A few days later, Rusty heard the same singing coming from the water edge. He saw the same girl sitting on a rock; her feet were in the rushing water. Rusty was watching her from the banks of the stream. She pleasantly looked up, grinned, and stuck her tongue out to Rusty. ‘That’s a nice way to greet me,’ Rusty commented.

She asked Rusty if he had brought something to eat. Rusty said No, but if you want, I can pick you some berries. She said Rusty have to go to the top of the hill again to find berries. Rusty says he won’t mind if she is hungry. Rusty toiled up the hill again until he found the bilberry bushes. He stuffed his pockets with berries and returned to the stream. But she was gone with her cows.

They met again; this time, Rusty asked for her name. Binya, she said. She also asked for Rusty’s name, but Rusty said, ‘I am nobody.’ She surprisingly asked, where are you from? Rusty again said from nowhere. He laughed and said so ‘No name goes nowhere! Then you cannot come with me, because I am going home, and my grandfather will set the village dogs on you if you follow me and laughing she ran down the path.

One rainy day, Rusty describes his meet with Binya in Rusty’s words:

“Summer rain streamed down her face as she climbed the steep hill, calling the white cow home. She seemed very tiny on the windswept mountainside. A twist of hair lay flat against her forehead, and her torn blue cloth clung to her firm round thighs; I went to her with an umbrella to give her shelter. She stood with me beneath the umbrella and let my arm around her. Then she turned her face up to mine, wonderingly, and I kissed her quietly softly on the lips. Her lips tasted of raindrops and mint. She left me there, so gallant in the blistering rain”. She ran home laughing.

Another day Rusty heard her calling – ‘No-name, Mister No-name!’ Rusty saw her halfway up a cherry tree, her strong and vigorous legs pressed firmly against the bark. Rusty went near the tree and climbed the tree without much difficulty. Rusty remained standing in the fork of the tree; his face was on a level with Binya’s breast. He put his hand against her waist and kissed her on the soft inside of her arm. She did not say anything, but she took Rusty’s by his hand and helped him climb a little higher, and Rusty put his arm around her. Rusty asked Binya why she was not married. ‘I am a widow. Have been one for a long time came as an answer.

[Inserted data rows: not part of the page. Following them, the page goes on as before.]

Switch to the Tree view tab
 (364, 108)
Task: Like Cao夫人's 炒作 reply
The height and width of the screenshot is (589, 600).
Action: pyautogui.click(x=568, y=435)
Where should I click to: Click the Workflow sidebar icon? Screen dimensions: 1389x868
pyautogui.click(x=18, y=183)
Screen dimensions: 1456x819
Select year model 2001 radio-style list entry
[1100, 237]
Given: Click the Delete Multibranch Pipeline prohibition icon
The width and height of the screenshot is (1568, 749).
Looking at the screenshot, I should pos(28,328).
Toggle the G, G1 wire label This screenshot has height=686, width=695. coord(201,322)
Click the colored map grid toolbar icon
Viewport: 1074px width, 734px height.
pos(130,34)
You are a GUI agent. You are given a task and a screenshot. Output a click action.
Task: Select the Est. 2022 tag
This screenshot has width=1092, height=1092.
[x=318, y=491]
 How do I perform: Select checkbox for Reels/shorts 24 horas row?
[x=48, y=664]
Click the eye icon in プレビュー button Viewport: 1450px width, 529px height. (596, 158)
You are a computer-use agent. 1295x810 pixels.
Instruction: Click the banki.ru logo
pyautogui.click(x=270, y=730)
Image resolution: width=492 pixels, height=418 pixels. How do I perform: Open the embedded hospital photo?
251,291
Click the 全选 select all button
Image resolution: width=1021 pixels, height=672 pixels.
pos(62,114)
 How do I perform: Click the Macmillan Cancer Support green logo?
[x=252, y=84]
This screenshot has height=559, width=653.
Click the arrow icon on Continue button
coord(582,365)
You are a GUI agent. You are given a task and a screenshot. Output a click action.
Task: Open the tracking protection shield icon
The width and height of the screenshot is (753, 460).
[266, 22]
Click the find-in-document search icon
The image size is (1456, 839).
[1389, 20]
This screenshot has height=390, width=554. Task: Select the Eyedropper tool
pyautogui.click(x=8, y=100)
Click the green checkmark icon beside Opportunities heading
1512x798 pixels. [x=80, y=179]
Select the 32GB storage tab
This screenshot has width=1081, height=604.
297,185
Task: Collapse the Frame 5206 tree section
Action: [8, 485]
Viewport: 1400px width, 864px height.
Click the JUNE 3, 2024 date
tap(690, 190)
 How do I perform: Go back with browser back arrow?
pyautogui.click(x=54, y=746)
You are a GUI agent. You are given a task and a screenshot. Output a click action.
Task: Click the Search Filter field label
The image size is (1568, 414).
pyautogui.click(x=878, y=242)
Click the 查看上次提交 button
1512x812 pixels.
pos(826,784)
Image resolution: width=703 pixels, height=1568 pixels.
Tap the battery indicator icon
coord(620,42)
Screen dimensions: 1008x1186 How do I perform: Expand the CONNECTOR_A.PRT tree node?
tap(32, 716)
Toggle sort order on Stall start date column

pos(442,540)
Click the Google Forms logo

Rusty woke early while the dew was still fresh on the grass and walked down the hill to the stream. It was Rusty’s favorite place. Rusty lay down in the grass and started thinking of Binya. He was pretty sure that his attraction towards Binya is purely physical. Binya’s affinity with the forest and mountains made her special and magical. Few days passed, and Rusty did not find Binya on the hillside. Rusty went through all the pangs of frustrated love. Had she forgotten Rusty and gone elsewhere? Had they been seen together and kept at Home? Is she ill?

She had gone to her mother’s village, a hundred miles away or so, a small boy told Rusty, and so Rusty brooked; walked disconsolately through the oak tree, hardy listening to the birds. He brooded upon the trickery of time and circumstance; He felt the years were passing by, had passed by, like waves on a receding tide, leaving him washed up like a bit of debris on a lonely beach.

Then he forced himself to snap out of his melancholy. He kept away from the hillside and the forest. He buried himself in his works, tried to think objectively. But at night, he was assailed by thoughts of Binya. He could not sleep. He switched on the lights, and there she was, smiling at him from the looking glass, replacing the image of the old lady who had watched over him for so long.